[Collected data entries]
————————

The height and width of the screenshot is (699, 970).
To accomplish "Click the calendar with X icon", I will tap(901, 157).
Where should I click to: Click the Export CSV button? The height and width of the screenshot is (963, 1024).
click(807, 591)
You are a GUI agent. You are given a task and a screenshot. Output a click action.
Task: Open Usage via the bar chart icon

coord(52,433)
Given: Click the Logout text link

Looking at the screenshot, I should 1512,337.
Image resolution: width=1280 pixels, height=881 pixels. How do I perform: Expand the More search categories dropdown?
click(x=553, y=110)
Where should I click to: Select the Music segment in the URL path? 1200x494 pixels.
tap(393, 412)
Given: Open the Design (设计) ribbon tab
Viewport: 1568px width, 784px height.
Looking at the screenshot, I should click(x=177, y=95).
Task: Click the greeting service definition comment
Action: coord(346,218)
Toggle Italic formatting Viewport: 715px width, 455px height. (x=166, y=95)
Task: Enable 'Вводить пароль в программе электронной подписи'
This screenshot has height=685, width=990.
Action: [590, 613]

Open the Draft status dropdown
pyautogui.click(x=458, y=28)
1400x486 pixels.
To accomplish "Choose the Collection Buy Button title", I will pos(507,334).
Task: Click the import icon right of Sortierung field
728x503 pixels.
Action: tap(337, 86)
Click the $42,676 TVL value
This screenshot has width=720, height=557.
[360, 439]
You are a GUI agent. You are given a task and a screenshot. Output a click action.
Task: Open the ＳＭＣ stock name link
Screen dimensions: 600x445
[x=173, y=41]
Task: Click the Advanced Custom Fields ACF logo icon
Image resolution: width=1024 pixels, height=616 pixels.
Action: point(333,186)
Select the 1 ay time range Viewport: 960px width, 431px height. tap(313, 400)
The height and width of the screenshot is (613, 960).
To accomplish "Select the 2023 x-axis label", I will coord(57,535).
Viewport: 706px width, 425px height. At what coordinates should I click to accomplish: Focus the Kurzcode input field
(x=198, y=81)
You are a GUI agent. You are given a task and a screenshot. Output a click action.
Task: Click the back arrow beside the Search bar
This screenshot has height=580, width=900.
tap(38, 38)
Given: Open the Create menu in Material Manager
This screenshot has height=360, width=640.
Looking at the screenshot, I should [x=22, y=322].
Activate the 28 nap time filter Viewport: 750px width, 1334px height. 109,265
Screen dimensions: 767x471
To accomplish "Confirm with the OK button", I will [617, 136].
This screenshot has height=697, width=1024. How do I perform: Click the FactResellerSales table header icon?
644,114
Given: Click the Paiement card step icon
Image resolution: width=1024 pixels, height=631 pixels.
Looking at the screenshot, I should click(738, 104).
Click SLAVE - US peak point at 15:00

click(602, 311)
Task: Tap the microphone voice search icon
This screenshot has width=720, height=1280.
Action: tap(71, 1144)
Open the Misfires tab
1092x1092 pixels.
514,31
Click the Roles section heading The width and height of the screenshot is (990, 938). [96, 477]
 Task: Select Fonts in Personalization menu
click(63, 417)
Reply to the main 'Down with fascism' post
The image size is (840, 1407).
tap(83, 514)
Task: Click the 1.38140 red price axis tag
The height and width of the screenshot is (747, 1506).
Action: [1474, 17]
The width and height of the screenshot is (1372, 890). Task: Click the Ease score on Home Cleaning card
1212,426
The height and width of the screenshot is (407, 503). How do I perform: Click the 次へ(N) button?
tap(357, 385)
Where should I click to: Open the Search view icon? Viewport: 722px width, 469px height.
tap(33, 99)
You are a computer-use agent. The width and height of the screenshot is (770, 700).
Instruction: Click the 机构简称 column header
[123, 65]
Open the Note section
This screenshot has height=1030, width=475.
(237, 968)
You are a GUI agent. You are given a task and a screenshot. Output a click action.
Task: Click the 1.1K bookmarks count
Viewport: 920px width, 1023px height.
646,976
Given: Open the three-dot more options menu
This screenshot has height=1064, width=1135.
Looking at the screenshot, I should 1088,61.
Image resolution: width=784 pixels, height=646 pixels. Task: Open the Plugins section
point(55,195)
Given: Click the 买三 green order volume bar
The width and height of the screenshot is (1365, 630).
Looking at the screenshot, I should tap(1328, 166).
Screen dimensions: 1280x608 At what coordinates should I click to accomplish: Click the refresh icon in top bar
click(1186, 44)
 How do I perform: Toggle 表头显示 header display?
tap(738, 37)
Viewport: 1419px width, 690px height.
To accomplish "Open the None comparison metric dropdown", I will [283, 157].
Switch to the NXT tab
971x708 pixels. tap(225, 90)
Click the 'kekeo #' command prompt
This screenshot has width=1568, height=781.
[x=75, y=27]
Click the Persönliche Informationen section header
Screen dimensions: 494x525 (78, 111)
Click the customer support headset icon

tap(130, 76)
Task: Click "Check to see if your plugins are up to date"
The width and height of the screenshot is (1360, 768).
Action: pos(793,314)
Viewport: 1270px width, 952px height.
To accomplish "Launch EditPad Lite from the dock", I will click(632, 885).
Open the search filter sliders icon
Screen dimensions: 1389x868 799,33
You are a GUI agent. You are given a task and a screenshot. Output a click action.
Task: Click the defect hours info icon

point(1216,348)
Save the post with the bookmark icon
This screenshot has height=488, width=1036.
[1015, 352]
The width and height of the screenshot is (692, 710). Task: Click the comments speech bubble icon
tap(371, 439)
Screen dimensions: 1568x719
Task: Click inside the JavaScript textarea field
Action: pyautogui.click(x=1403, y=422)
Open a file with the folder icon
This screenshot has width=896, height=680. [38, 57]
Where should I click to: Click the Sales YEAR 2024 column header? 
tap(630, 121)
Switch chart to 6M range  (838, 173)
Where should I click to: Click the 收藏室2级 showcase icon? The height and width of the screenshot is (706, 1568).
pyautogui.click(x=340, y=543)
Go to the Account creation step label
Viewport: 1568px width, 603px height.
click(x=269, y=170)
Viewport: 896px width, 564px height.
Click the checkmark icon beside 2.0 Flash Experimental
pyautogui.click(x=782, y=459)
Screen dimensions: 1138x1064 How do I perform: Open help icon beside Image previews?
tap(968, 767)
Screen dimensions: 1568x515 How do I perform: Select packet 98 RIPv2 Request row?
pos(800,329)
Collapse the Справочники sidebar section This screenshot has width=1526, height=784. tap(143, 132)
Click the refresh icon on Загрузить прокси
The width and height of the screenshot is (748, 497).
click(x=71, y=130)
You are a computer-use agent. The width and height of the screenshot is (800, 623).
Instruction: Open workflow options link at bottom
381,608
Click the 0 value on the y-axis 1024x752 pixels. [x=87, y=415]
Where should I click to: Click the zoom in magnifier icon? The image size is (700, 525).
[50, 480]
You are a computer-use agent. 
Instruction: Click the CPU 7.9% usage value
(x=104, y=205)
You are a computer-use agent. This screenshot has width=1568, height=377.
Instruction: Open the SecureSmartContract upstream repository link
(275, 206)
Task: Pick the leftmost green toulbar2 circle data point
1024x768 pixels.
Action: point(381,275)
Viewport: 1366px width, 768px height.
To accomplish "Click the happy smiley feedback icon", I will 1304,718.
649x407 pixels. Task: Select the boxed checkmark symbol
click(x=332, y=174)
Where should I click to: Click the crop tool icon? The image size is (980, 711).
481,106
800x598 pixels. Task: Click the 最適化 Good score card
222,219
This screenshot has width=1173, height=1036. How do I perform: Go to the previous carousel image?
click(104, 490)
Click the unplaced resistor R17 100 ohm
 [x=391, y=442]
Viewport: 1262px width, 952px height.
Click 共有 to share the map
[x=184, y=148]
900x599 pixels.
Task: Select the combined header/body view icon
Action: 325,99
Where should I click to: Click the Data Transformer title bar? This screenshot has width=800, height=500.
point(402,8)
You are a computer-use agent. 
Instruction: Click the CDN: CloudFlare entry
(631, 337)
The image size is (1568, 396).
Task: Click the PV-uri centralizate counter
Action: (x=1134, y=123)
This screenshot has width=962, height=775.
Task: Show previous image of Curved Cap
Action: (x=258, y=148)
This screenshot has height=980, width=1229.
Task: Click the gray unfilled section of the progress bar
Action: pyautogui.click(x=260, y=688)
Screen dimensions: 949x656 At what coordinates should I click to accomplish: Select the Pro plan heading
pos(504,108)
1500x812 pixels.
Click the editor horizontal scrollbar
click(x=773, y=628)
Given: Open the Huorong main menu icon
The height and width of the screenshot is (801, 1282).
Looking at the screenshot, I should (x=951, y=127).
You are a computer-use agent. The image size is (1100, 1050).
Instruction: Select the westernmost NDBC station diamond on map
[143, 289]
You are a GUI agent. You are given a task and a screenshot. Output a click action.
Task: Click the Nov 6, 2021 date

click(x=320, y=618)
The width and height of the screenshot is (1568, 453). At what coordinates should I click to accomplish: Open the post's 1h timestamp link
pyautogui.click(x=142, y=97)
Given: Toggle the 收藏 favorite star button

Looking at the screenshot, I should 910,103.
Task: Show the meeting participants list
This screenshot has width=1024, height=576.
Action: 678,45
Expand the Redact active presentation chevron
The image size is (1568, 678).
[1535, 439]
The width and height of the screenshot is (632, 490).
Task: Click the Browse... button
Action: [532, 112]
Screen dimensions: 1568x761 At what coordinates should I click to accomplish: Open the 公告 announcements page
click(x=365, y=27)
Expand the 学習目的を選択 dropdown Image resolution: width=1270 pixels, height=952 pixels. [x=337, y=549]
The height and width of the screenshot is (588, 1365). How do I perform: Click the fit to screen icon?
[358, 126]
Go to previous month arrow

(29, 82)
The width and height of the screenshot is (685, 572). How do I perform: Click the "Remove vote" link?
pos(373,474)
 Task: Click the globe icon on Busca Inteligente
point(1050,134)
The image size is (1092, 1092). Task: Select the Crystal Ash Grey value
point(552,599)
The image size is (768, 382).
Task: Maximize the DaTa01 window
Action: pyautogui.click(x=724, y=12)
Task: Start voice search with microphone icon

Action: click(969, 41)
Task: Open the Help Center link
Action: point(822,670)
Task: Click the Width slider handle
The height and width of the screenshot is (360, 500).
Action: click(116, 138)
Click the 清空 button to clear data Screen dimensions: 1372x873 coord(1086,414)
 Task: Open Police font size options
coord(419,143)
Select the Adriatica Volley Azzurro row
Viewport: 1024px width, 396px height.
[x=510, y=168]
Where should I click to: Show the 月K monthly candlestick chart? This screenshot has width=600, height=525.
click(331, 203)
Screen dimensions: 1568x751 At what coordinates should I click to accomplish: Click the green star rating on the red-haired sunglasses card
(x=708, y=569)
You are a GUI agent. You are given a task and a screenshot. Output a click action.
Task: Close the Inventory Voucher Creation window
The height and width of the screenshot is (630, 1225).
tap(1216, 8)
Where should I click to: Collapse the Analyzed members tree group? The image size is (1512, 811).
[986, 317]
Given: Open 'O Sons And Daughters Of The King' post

————————

Nothing but a number should be given: the count of lines above that hold "label".

Output of the exercise: 2